There have been a few versions of songs called Cruel Summer, from Bananarama in the 80s to Taylor Swift in the 2000s and though they are total bops, they can unfortunately also be a theme song for the fact that summer can be exceedingly cruel on the wallets of families around the country.
Child care is challenging enough to find AND afford during the year, and it only gets worse (and more expensive in the summer months).
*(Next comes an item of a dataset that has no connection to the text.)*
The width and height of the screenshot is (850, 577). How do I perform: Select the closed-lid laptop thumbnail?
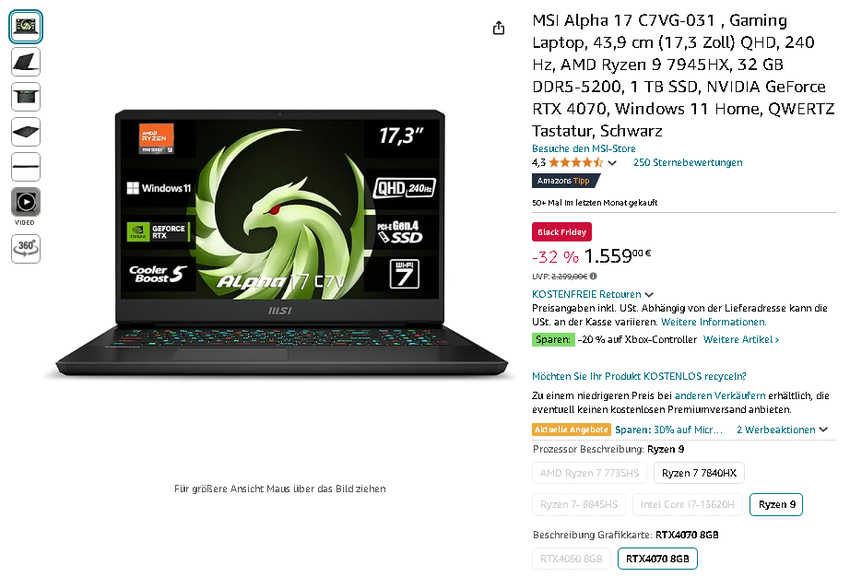tap(25, 132)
The average American family spends upwards of $3,000 on summer programs for two children. [1] This, on top of the fact that child care is already unaffordable for too many families with some families reporting paying a third of their take home pay to child care [2]. The high price of child care has long been a burden for most families, rivaling the cost of college in many states. [3] These statistics only get worse for families of color – about 17% of Black children and 16% of Latino kids ages 5 and under lived with a family member who had to quit, change or refuse a job because of child care issues in 2021. The same was true for 10% of white non-Hispanic children. [4]
The good news is that Congress just re-introduced the Child Care for Working Families Act, which establishes a child care and early learning infrastructure that ensures working families can find and afford the child care they need to succeed in the workforce and children can get the early education they need to thrive. It would jumpstart our economy by creating roughly 700,000 new child care jobs, help 1.6 million parents—primarily mothers—go back to work, and lift one million families out of poverty.
The Child Care for Working Families Act:
- Makes child care more affordable for working families, by creating a federal-state partnership to provide financial assistance for more families with children ages 0-13
- Expands access to preschool programs for 3- and 4-year olds, by providing funding to states to establish and expand a mixed-delivery system of high-quality preschool programs
- Improves the quality and supply of child care for all children
- Increases wages for child care workers by ensuring that all child care workers are paid at least a living wage and earn parity with elementary school teachers with similar credentials and experience
- Better supports for Head Start programs, by providing the funding necessary to offer full-day, full-year programming
This ongoing and worsening lack of access to comprehensive, quality, affordable child care has had a devastating impact on the economic vitality and viability of families. Too many parents– mostly moms– are pushed out of the workforce due to the lack of affordable child care. [5] Especially during summer, for some families, the solution to care has been for one parent — typically mothers — to leave the workforce and stay home with the kids. That doesn’t sound like much of a solution to me.
We need to build a better future for all of us and our families. Let's raise our voices together for child care!